Interrogé sur la question, le ministère de la Santé concède que “c’est un problème, un frein à la croissance potentielle volume maximal injection”, mais que cela ne “remet pas en cause l’objectif des 30 millions”. Logique en un sens: sur les 16 millions de doses attendues, 14 millions seront des vaccins à ARN.

Le fait qu’une grande partie de la population âgée soit déjà vaccinée explique peut-être en partie le faible engouement pour ces vaccins?

Mais la réalité semble toute autre, à en croire la dernière étude de Santé publique France réalisée fin avril sur l’intention de se faire vacciner (chez les non-vaccinés). Certes, la volonté d’avoir une dose baisse chez les 65 ans et plus par rapport au précédent sondage. Pour autant, 63% des seniors non vaccinés souhaitent recevoir une injection. Pour les 50-64 ans, le score est similaire, 62%, en progression cette fois.

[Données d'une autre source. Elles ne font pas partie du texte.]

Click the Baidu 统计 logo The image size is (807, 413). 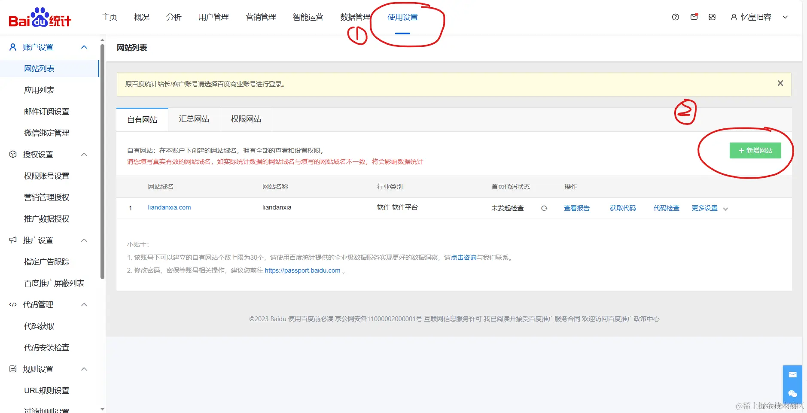pos(39,17)
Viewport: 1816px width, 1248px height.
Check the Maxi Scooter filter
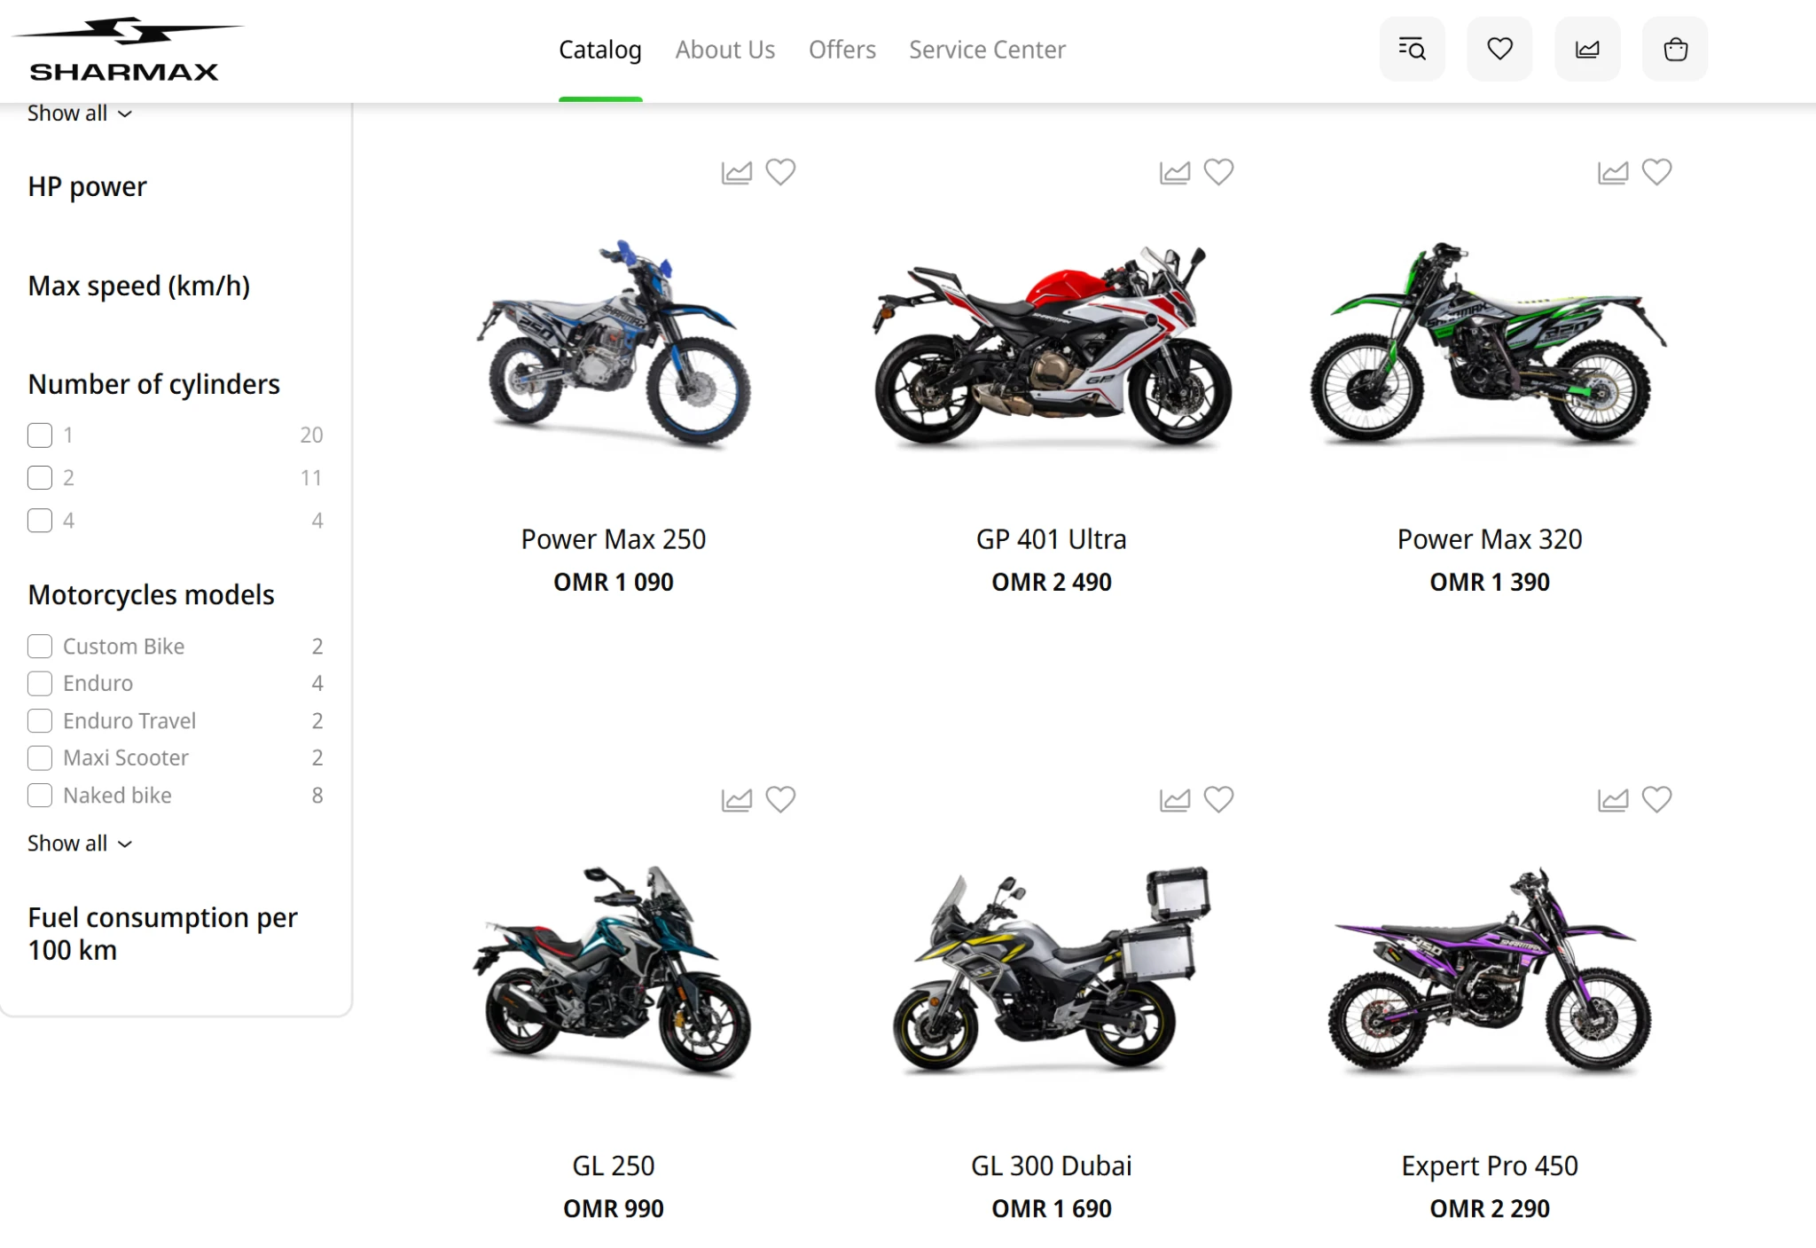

Le désaveu pour AstraZeneca et Janssen ne peut pas être simplement lié à la cible de ces vaccins. Il a certainement à voir avec l’origine de ce ciblage: à l’inverse des vaccins à ARN, ces vaccins à vecteur viral peuvent entraîner des effets indésirables graves, mais extrêmement rares.

Il est scientifiquement très clair que la balance bénéfice risque reste favorable, notamment pour les personnes âgées. Le schéma ci-dessous réalisé par l’Agence européenne du médicament est limpide. En bleu, le nombre d’hospitalisations pour Covid-19 évitées en cas de vague épidémique, si l’on vaccine avec AstraZeneca. En rouge, le nombre d’hospitalisations pour thrombose causées par les effets indésirables du vaccin.

Comparaison risque bénéfices en termes d'hospitalisation sur l'utilisation du vaccin AstraZeneca.

Malheureusement, au vu de toute la mauvaise presse qu’a reçu AstraZeneca et, surtout, avec la compétition des vaccins à ARN qui surperforment, difficile d’en vouloir à tous les Français qui veulent “le meilleur vaccin”. D’ailleurs, dans l’enquête de Santé publique France, 20% des Français qui ne voulaient pas se faire vacciner expliquaient justifiaient leur choix parce qu’“on ne peut pas choisir son vaccin”.

En ouvrant encore plus vite la vaccination pour tous, le gouvernement espère réaliser son objectif en poussant les jeunes à se faire vacciner plus vite. Mais si les plus âgés qui ne sont pas encore protégés ne se rabattent pas sur les vaccins efficaces qui leur sont réservés, la vaccination ne progressera pas plus vite que la livraison des doses de Pfizer ou Moderna, et les plus âgés risqueront même d’être moins vaccinés.